Similarly, the growth rate for business investment was higher in the two-year and four-year periods before the start of the tax cuts in 2001 as compared to after their implementation, and the growth rate in the higher-tax 1990s business cycle was almost twice as high as in the lower-tax 2000s cycle.
As with TCJA, a failure to stimulate investment likewise failed to yield stronger growth. Growth was higher across the pre-EGTRRA two- and four-year windows and across the higher-tax business cycle as a whole.

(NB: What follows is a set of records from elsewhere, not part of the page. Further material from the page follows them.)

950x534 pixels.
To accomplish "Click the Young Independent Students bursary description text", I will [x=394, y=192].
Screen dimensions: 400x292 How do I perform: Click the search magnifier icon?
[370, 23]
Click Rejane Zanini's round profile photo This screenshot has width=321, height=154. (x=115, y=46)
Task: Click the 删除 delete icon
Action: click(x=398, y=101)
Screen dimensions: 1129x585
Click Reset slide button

A broad scholarly consensus condemns the Bush tax cuts as costly and ineffective, and indeed links the two issues. According to a 2016 paper by the Brookings Institution’s William Gale and Dartmouth College’s Andrew Samwick (who served as chief economist for George W. Bush’s Council of Economic Advisers in the year after JGTRRA’s passage), “A variety of forms of evidence suggest that the impact on growth of [the Bush tax cuts] was negligible. A cursory look at growth between 2001 and 2007 (before the onset of the Great Recession) suggests that overall growth rate was both mediocre – real per-capita income grew at an annual rate of 1.5 percent during that period, compared to 2.3 percent from 1950 to 2001 – and was concentrated in housing and finance, two sectors that were not favored by the tax cuts. There is, in short, no first-order evidence in the aggregate data that these tax cuts generated growth. Careful microeconomic analyses give similar conclusions.”
Gale and Samwick emphasize that “it is by no means obvious, on an ex ante basis, that tax rate cuts will ultimately lead to a larger economy in the long run” and that “the historical evidence and simulation analyses suggest that tax cuts that are financed by debt for an extended period of time will have little positive impact on long-term growth and could reduce growth.”

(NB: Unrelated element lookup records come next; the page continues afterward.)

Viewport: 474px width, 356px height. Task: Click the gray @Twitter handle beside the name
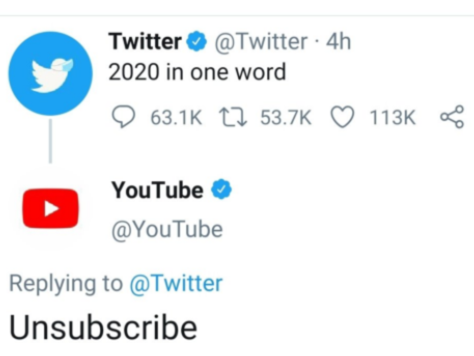click(260, 41)
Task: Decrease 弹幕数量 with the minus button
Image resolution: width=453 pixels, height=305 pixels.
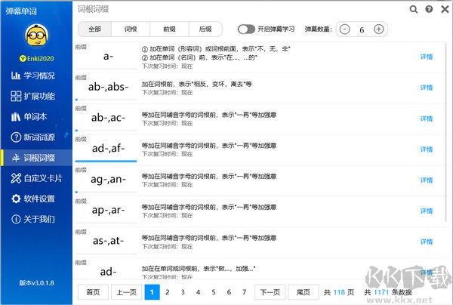Action: [345, 29]
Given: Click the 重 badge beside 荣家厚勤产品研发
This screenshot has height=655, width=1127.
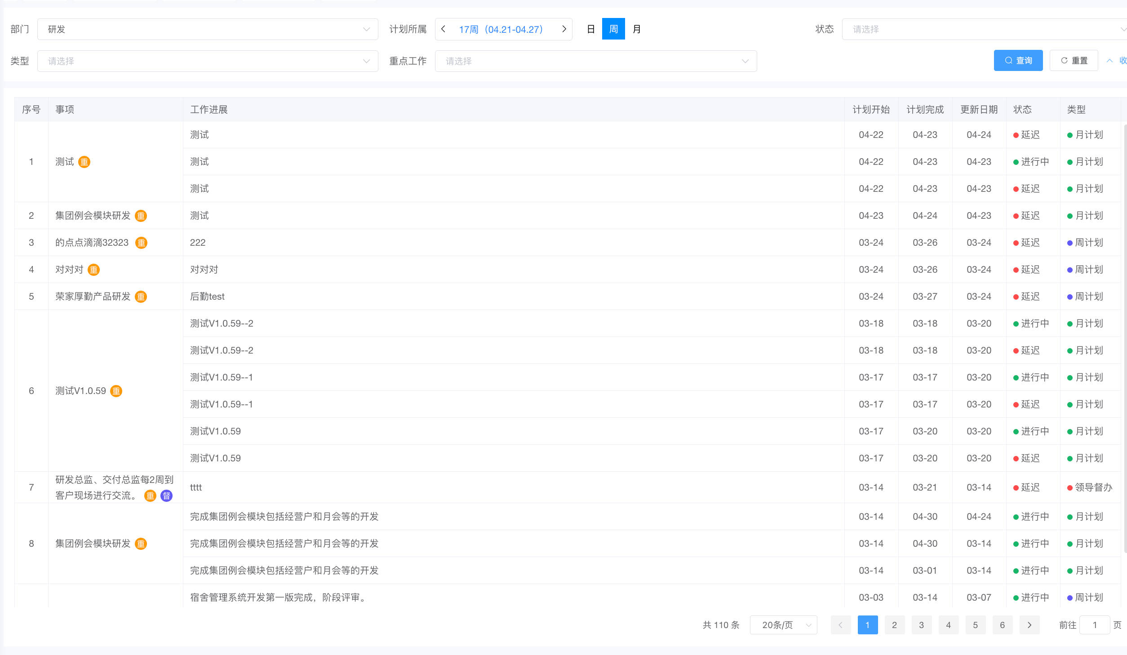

As the Mercatus Center’s Matthew Mitchell and Andrea O’Sullivan observed in What Went Wrong with the Bush Tax Cuts, “Tax cuts alone do not equal free-market economics, nor do they equal fiscal reform. Cutting taxes allows policymakers to give voters something they want, while appearing to rein in the size of government. But this is a temporary illusion unless the tax cuts are combined with necessary reductions in spending—a far more difficult but also the more important task” (emphasis in original). Condemning the structure and profligacy of EGTTRA and JGTTRA, they argued, “the experience should prompt policymakers to utilize its lessons when crafting and implementing fundamental spending and tax reform.”
Unfortunately, those lessons had not been learned by TCJA’s architects. And if the proposals and rhetoric issuing forth in the 2024 Republican presidential primary are any indication, the party may be doomed to repeat history at least one more time.